いくつか要因は考えられますが、景気が回復したことにより、会計士は売り手市場になり、大手監査法人へも容易に

就職できますし、働き方改革のおかげで、監査法人の過度な残業が減ったこともあると思います。

私の周りの話ですが、以前よりもキャリアアップ思考の社会人が目指すようになった気もしています。

会計士はAIには負けない

「AIに仕事が奪われる職業」ランキングの上位に位置づけられた会計士は、これから目指す価値のない資格なのでしょうか。

答えは、否です!!!

おそらく、このランキングを作成した人は「会計士」がどんな資格でどんな職業なのか、ということを理解していないと思います。

あえて言うならば、会計士の独占業務(国から許されている業務)である会計監査は20年、30年後にはなくなっているかもしれません。

なぜなら、会計監査とは数値の整合性をチェックすることが9割の仕事ですから、全てがデータ化された社会になれば、

自動化できる余地は十分にあるからです。

しかし、会計士資格が活かせる仕事は会計監査だけではありません。

私は3年しか会計監査をやっておらず、あとの7年は全然違うことをしてます。

会計士の強み、真の価値は、ロジカルな説明力にあります。

会計士試験に合格するには、圧倒的な量のテキストを読み込み、それを文章で表現(回答)しなければなりません。

試験科目には会社法があり、弁護士には劣りますが、2時間でA3用紙3枚、4枚ほどの論理的法解釈を書く必要があります。

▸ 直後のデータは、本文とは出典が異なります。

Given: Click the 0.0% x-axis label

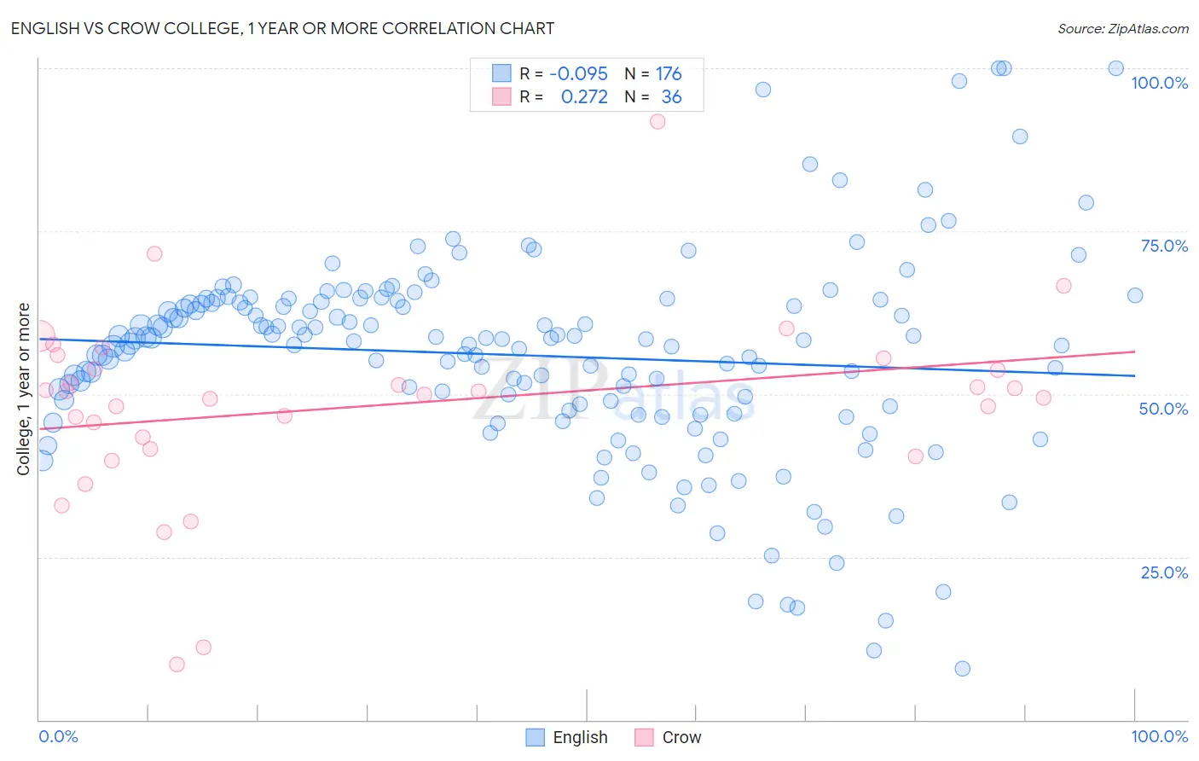Looking at the screenshot, I should [x=58, y=736].
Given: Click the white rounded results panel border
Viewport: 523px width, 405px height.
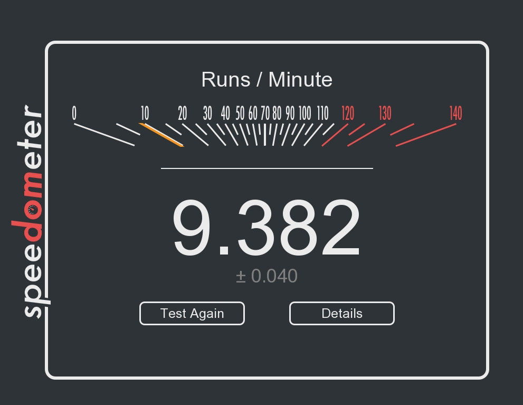Looking at the screenshot, I should click(x=267, y=43).
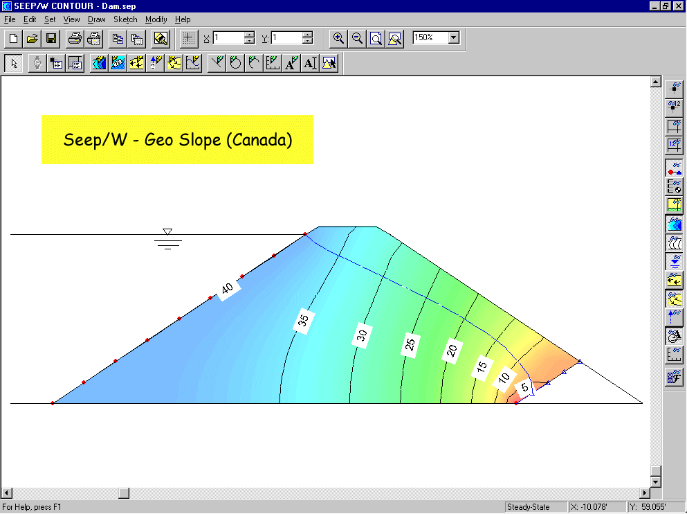This screenshot has height=514, width=687.
Task: Toggle the grid display button
Action: (x=187, y=38)
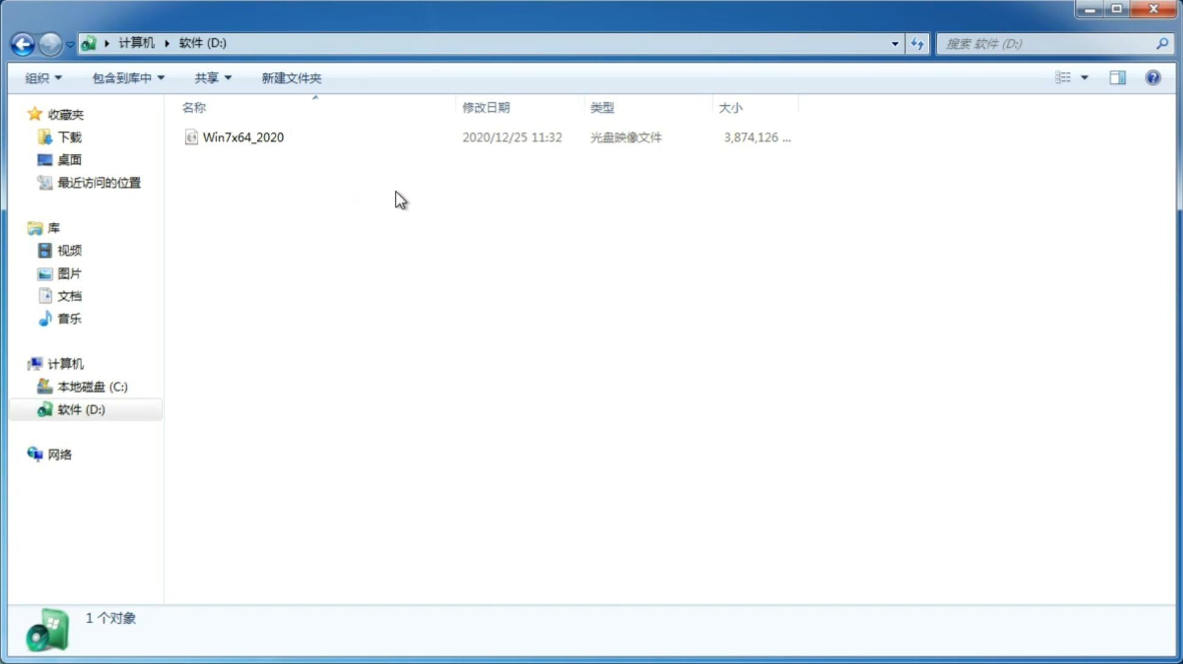This screenshot has width=1183, height=664.
Task: Expand 包含到库中 dropdown menu
Action: coord(126,78)
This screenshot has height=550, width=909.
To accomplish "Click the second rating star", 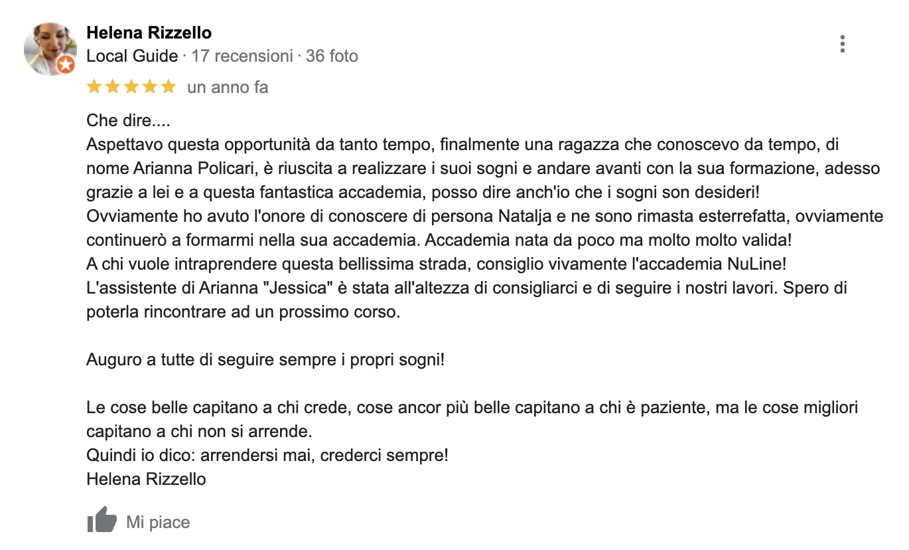I will pos(113,86).
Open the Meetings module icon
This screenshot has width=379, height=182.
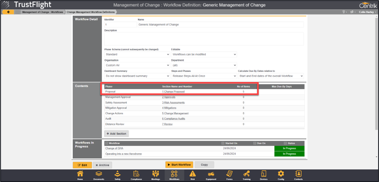point(155,174)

また、会計監査の仕事は数字の整合性をチェックする、と書きましたが、全てがデータ化されていない現代においては、

対象の特定 → エビデンス → 数字の立証 → 利害関係者への説明

のプロセスを踏む必要があり、ここでかなりのクリエイティビティを求められます。

会計士がマッキンゼーやボストンコンサルティングのような一流のコンサルティング会社で活躍できるのは、

監査で鍛え上げられた説明力があるからだと思います。

AIが社会を座感する時代において、こちら側(ロジカルな説明力がある)人間はAIを評価する立場に立てるでしょう。

会計士を目指そう

働き手が不足している日本では、会計士の資格があれば、あと20年は仕事に困りません。

AIが人間と同じくらいの能力と持ち、社会がデータ化するまでにはあと30年はかかるでしょう。

ですから、会計士資格はまだまだ非常に魅力的な資格だと思います。

もちろん、難易度は高く、一筋縄ではいきませんが、従来よりは試験制度が緩和され、取得しやすくなっていますから、

目指そうかどうか迷っている人は是非目指してほしいと思います。